- Born: 1922
- Died: January 26, 2001 Barbados
- Citizenship: Canadian
- Education: McGill University University of California, Berkeley
- Spouse: Michael Marsden
- Children: John Marsden, Katy Marsden, Mungo Marsden, and Henry Marsden
- Scientific career
- Fields: zoology
- Institutions: McGill University
- Thesis: Studies of embryonic and larval development in California Phoronidea (1951)

= Joan Marsden =

Canadian zoologist (1922–2001)

Joan Chauvin Marsden (née Rattenbury; 1922 – January 26, 2001) was a professor of zoology, chair of the zoology department at McGill University, president of the Canadian Society of Zoologists, and director of the Bellairs Institute in Barbados.

She studied the ecological, physiological, and neurobiological perspectives of the polychaete worm and (co-)authored more than 40 publications, at least 15 of which from her time at the Bellairs Institute.

== Early life and education ==
Marsden completed her Bachelor of Science (1943) and Master of Science (1944) at McGill University. She then went on to earn a PhD at the University of California, Berkeley in 1951.

== Research and career ==
Marsden returned to McGill and spent more than 60 total years at the university. Her first appointment was a role as lecturer in the department of zoology and she quickly climbed the academic ladder during a time when there were few female scientists at McGill.
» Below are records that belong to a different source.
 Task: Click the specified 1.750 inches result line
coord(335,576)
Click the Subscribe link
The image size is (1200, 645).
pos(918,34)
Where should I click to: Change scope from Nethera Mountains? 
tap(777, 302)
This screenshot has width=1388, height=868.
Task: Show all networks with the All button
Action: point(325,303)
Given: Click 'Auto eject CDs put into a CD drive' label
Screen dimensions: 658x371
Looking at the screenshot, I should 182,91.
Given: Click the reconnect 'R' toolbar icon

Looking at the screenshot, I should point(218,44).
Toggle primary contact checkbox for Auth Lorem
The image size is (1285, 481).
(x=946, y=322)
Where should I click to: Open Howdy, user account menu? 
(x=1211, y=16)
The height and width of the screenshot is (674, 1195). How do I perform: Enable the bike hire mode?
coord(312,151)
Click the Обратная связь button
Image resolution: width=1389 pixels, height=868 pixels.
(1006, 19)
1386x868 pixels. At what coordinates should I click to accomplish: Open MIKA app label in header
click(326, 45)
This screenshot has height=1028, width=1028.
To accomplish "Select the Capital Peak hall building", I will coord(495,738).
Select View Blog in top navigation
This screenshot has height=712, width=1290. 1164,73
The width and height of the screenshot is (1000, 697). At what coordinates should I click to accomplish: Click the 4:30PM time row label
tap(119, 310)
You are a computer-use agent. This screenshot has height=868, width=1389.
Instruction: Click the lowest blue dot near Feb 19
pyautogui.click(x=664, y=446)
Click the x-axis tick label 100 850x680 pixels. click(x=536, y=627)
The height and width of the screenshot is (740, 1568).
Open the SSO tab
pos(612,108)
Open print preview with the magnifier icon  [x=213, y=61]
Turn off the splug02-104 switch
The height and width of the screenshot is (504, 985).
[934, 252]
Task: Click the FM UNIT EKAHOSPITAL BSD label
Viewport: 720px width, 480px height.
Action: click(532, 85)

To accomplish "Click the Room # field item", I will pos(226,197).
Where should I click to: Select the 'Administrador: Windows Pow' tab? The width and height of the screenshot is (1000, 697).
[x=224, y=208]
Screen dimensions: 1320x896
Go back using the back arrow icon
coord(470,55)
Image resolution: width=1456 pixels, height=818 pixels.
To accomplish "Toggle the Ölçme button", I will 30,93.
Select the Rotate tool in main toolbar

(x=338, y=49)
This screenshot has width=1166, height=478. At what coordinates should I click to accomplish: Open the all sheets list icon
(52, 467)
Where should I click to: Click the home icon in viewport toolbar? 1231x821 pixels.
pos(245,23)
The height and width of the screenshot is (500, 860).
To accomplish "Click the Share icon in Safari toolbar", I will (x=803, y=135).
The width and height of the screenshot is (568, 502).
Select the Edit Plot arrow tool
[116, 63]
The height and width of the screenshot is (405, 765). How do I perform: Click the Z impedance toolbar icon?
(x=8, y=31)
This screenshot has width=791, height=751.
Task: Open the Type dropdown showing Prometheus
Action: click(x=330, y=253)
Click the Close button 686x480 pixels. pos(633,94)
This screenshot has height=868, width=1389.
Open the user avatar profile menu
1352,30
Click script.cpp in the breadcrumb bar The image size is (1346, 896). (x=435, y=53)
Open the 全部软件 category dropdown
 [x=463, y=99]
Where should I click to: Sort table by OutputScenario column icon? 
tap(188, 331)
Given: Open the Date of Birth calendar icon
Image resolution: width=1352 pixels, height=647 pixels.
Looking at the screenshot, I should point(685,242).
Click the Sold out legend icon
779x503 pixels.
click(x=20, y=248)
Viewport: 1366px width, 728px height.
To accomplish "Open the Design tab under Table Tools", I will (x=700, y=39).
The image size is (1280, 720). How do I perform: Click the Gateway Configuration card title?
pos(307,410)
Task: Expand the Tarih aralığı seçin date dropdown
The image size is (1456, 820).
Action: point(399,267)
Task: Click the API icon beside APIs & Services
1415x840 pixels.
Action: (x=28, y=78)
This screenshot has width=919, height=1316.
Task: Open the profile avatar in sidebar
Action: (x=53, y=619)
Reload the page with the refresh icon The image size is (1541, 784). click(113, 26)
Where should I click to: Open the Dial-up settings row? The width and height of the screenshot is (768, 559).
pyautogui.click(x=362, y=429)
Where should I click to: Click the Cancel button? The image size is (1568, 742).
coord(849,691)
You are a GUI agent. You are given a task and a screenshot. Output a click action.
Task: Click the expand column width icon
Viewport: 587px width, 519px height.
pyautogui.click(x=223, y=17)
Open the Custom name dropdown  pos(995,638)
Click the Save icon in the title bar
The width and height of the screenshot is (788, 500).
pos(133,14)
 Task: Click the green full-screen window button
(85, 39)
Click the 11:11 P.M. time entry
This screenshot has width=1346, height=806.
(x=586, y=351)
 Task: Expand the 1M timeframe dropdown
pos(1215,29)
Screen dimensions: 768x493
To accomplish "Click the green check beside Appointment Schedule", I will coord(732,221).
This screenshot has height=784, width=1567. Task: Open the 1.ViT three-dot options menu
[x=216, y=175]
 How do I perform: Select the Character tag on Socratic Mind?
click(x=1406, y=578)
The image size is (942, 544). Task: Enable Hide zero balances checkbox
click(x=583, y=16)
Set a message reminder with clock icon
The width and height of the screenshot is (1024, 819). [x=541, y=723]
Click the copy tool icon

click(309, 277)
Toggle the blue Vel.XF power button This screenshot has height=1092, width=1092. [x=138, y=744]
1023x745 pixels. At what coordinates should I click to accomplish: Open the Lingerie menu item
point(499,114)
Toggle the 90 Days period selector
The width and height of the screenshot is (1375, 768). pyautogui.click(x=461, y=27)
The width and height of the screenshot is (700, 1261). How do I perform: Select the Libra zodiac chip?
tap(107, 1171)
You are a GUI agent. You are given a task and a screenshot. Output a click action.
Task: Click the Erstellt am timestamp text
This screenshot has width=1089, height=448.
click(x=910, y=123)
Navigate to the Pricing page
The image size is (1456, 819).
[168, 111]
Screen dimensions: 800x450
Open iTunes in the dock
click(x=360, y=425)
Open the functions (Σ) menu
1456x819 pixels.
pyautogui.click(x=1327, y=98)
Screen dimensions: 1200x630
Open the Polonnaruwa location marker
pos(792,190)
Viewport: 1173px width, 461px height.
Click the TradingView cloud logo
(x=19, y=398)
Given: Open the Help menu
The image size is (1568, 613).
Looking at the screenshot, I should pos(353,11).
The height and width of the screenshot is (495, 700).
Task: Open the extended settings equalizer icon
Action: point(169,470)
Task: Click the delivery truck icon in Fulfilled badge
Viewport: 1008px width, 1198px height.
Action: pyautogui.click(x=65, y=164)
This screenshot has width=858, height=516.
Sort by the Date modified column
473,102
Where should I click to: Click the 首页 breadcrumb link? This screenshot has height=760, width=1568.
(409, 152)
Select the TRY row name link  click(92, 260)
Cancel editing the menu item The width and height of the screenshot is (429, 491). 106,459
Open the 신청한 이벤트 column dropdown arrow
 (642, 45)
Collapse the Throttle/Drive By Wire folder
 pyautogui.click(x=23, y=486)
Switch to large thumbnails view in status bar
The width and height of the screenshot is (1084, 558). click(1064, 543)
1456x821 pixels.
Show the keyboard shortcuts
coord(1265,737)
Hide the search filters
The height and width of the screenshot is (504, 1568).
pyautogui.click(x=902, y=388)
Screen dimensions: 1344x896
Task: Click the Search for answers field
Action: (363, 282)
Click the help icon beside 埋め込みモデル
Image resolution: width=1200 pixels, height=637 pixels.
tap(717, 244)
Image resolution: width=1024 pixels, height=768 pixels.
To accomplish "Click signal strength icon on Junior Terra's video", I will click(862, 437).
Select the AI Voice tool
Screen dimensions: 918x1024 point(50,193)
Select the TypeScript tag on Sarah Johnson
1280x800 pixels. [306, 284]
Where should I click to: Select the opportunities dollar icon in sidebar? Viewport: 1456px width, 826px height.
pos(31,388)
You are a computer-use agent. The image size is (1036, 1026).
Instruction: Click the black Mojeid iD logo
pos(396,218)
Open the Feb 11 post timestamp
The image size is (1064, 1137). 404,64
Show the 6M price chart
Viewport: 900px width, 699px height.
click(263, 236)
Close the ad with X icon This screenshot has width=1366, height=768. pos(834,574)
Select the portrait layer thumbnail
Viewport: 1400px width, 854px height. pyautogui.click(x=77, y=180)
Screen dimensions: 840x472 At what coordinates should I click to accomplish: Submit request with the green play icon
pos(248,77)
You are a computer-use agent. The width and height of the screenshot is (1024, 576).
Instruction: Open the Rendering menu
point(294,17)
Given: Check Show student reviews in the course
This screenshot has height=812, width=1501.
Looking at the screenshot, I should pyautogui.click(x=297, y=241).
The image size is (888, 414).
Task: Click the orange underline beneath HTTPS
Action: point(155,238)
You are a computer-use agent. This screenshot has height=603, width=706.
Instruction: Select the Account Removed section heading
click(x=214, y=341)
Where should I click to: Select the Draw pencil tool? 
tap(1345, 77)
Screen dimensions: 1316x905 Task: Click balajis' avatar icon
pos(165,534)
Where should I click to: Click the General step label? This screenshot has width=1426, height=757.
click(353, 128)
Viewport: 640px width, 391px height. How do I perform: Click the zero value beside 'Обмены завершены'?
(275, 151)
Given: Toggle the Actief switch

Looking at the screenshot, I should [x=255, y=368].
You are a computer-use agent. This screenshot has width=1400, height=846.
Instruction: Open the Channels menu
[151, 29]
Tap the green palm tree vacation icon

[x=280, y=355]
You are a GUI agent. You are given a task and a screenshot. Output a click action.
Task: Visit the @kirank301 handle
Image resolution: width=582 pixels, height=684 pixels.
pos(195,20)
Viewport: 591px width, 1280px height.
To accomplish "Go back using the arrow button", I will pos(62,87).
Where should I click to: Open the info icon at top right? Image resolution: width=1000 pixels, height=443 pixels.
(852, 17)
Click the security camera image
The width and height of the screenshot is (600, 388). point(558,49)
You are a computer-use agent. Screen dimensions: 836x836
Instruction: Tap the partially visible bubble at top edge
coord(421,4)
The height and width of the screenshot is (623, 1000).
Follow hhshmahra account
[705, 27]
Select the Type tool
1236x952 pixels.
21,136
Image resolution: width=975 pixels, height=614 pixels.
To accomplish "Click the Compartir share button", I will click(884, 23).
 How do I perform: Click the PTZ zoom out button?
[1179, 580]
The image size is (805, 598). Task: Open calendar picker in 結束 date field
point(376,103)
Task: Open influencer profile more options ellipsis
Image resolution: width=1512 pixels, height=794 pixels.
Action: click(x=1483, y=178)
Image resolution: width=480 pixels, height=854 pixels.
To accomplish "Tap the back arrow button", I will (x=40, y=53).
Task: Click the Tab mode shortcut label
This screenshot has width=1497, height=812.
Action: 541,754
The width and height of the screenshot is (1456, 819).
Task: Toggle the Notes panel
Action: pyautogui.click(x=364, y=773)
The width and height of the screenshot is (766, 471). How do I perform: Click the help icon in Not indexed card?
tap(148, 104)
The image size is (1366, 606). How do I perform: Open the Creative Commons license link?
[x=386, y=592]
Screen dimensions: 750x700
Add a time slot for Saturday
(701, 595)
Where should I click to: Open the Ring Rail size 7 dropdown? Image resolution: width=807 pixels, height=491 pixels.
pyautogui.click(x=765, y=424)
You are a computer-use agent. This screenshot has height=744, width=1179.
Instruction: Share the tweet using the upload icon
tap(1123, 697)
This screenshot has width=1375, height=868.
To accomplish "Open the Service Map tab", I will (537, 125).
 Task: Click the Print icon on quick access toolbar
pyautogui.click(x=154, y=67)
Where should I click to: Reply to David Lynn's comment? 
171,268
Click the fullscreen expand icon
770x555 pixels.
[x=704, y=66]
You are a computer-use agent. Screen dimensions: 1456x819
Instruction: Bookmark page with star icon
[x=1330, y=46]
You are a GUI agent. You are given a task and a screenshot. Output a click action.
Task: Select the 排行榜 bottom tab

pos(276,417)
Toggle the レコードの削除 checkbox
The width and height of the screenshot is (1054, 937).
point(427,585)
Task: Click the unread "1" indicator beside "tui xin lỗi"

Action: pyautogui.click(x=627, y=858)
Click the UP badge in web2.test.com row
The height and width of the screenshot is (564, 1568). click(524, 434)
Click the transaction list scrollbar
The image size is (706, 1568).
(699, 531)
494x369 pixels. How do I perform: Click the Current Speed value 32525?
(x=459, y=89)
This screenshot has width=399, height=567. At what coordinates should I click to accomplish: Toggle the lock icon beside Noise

Shortly after the 1954 founding of the Bellairs Institute, Marsden and fellow zoologist John Lewis were the first McGill professors to exploit the research opportunities the Caribbean institute had to offer. She traveled there almost yearly to conduct her research.

As chair of the Zoology Department, Marsden was instrumental in the creation of the Biology department through the fusion of the Departments of Zoology, Botany, and Genetics in 1969.

Marsden served as president of the Canadian Society of Zoologists from 1980 to 1981. Marsden retired from McGill in 1987. To honor her legacy and perpetuate her memory, her colleagues established the Joan Marsden Lectures in Organismal Biology.

== Select publications ==

- Marsden, J. R. (1962). "A coral-eating polychaete". Nature 193: 598.
- Marsden, J.R. (1988). "Light responses of planktotrophic larvae of the serpulid polychaete Galeolaria caespitosa." Mar. Biol. 99: 397-407.
- Marsden, J. (1987). "Coral preference behaviour by planktonic larvae of Spirobranchus giganteus corniculatus (Serpulid: Polychaeta)." Coral Reefs 6: 71-74.
- Marsden, J. and Hsieh, T. (1987). "Ultrastructure of the eyespot in three polychaeta trochophore larvae (Annelida)." Zoomorphology 106: 361-368.
- Marsden, J.R. (1986). Response to light by trochophore larvae of Spirobranchus giganteus: Effects of level of irradiance, dark adaptation and spectral distribution." Mar. Biol. 93: 13-16.
- Marsden, J.R. and Hassessian, H. (1986). Effects of Ca++ and catecholamines on swimming cilia of the trochophore larva of the polychaete Spirobranchus giganteus." J. Exp. Mar. Biol. Ecol. 95: 245–255.
- Marsden, J. R. (1990). "Light responses of the planktotrophic larva of the serpulid polychaete Spirobranchus polycerus". Marine Ecology Progress Series. 58 (3): 225–233. ISSN 0171-8630.

== Death ==
Marsden died unexpectedly at the age of 78 in the Barbados.